→ Task input
——————
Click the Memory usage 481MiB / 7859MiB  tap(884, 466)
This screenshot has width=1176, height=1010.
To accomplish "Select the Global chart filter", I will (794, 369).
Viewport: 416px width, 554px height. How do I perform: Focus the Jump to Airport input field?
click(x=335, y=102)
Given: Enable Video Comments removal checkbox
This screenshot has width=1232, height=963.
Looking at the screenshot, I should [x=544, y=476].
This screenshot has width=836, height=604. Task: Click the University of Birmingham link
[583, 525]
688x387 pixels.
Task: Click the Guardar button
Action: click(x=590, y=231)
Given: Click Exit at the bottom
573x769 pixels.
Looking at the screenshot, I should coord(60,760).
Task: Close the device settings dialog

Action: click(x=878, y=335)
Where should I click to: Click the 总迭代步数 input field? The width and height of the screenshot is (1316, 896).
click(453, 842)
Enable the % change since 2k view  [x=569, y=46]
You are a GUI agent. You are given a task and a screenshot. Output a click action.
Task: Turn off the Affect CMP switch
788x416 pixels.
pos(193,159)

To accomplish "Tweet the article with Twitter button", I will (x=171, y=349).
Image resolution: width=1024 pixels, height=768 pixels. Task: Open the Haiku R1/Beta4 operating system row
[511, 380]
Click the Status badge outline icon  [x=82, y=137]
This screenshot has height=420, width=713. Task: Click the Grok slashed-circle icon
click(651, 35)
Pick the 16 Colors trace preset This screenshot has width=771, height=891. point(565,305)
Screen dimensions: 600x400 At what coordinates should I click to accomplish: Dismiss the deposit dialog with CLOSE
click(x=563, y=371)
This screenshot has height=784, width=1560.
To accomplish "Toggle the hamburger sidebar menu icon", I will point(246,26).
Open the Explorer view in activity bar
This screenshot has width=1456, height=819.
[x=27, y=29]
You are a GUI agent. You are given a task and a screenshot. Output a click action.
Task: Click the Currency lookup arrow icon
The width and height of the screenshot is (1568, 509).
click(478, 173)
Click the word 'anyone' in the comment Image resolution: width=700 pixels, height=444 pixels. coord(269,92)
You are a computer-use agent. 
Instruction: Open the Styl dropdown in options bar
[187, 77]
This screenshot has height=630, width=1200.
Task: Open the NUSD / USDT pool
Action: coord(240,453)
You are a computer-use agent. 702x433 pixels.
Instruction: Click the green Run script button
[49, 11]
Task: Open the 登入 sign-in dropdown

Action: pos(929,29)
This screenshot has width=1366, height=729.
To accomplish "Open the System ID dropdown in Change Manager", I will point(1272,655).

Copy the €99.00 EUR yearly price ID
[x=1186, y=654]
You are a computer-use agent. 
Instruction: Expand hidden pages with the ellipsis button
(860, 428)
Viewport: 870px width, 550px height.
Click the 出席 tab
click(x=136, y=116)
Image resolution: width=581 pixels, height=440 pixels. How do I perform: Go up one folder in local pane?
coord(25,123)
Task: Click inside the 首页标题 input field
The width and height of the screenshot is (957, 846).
——————
→ Your assignment
Show each line in the entries that holds the string "Enable".

→ Expected output
Given: Enable Video Comments removal checkbox
Enable the % change since 2k view  [x=569, y=46]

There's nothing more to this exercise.